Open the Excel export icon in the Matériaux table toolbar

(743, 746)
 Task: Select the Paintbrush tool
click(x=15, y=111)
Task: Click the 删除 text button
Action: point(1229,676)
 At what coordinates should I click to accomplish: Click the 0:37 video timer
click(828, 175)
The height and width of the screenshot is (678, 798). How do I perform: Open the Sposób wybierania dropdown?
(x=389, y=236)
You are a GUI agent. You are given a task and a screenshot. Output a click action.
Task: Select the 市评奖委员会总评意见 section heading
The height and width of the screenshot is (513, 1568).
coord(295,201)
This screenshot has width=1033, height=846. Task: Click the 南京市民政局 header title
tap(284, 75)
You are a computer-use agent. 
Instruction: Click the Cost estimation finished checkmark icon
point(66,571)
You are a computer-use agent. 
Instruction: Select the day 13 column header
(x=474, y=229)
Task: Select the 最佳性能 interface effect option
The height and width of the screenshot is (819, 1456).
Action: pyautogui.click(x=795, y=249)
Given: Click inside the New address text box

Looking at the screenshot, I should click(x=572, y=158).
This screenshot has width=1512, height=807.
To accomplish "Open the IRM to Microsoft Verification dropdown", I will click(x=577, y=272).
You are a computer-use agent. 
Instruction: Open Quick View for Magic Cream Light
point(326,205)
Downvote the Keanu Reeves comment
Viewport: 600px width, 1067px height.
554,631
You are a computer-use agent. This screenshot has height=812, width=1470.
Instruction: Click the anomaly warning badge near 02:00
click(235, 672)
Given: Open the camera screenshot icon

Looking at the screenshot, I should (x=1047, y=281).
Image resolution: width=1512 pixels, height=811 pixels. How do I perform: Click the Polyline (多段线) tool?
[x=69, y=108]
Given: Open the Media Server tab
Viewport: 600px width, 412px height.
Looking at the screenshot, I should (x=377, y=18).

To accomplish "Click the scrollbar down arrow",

┄┄┄┄┄┄┄┄┄┄

▸ The request
Extract and repeat the lines that open with the line containing "Image resolution: width=1512" and close with the line at the very end of the lines above.

▸ Output for this task
Image resolution: width=1512 pixels, height=811 pixels. How do I perform: Click the Polyline (多段线) tool?
[x=69, y=108]
Given: Open the Media Server tab
Viewport: 600px width, 412px height.
Looking at the screenshot, I should (x=377, y=18).

To accomplish "Click the scrollbar down arrow",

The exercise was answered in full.